QwQ-32B: Reinforcement LearningLarge-scale reinforcement learning (RL) has the potential to improve model performance beyond traditional pre-training and post-training methods. Recent studies have shown that reinforcement learning can significantly improve the reasoning ability of models. For example, DeepSeek R1 achieves state-of-the-art performance by integrating cold start data and multi-stage training, enabling it to perform deep thinking and complex reasoning.
The team explored how large-scale reinforcement learning (RL) can improve the intelligence of large language models, and is excited to launch our latest inference model, QwQ-32B. This is a model with 32 billion parameters, and its performance is comparable to DeepSeek-R1 with 671 billion parameters (37 billion of which are activated). This achievement highlights the effectiveness of applying reinforcement learning to powerful base models that have been pre-trained at a large scale. The team also integrated agent-related capabilities into the inference model, enabling it to think critically while using tools and adjust the reasoning process based on environmental feedback. The team hopes to prove that a powerful base model superimposed with large-scale reinforcement learning may be a viable path to general artificial intelligence.

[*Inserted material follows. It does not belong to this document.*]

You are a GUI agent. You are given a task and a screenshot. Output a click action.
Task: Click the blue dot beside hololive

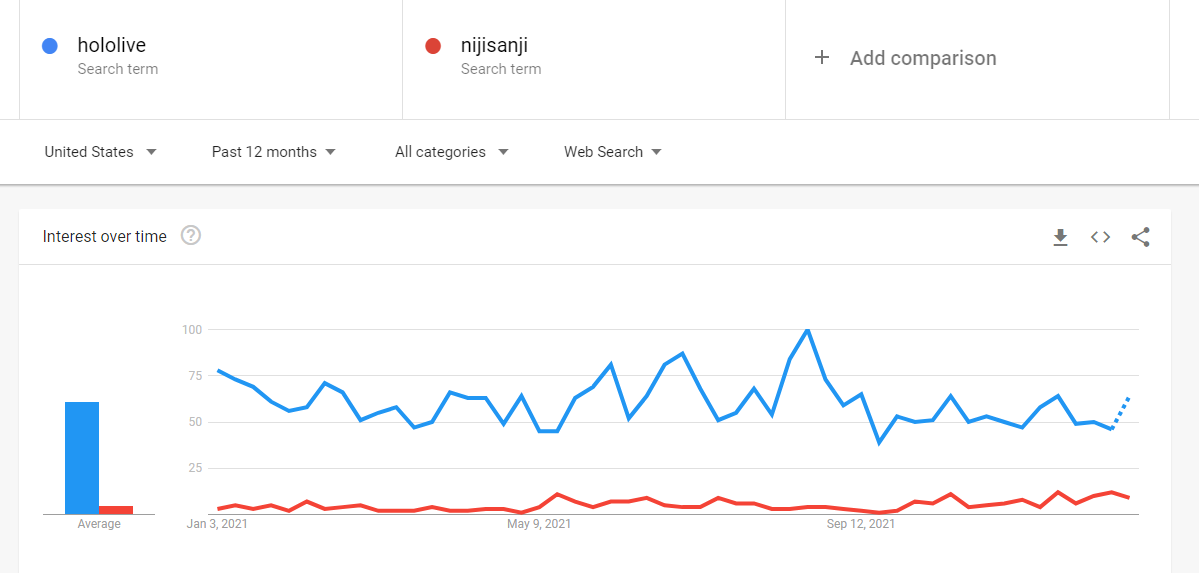pyautogui.click(x=50, y=46)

The birth of QwQ-32B marks a qualitative change in the "deep thinking" of language models. As an open source pioneer, it leads the new global AI landscape. Currently, after QwQ-32B is open source, it has ranked first in the HuggingFace global model trend.The open source of QwQ-32B marks an important breakthrough for the Chinese AI community in the field of efficient reasoning models. Although there is still a gap in professional benchmarks such as GPQA, its performance in clinical reasoning tasks such as AIME has shown great application potential. With Alibaba's continuous iterative optimization (the number of stars in the GitHub repository has exceeded 15k), the model is redefining the performance boundaries of medium-scale language models.The technical team revealed that the next-generation QwQ-64B model will adopt an innovative "liquid neural network" architecture, aiming to achieve 90% of the reasoning capabilities of DeepSeek R1 while maintaining a 32B level of parameters.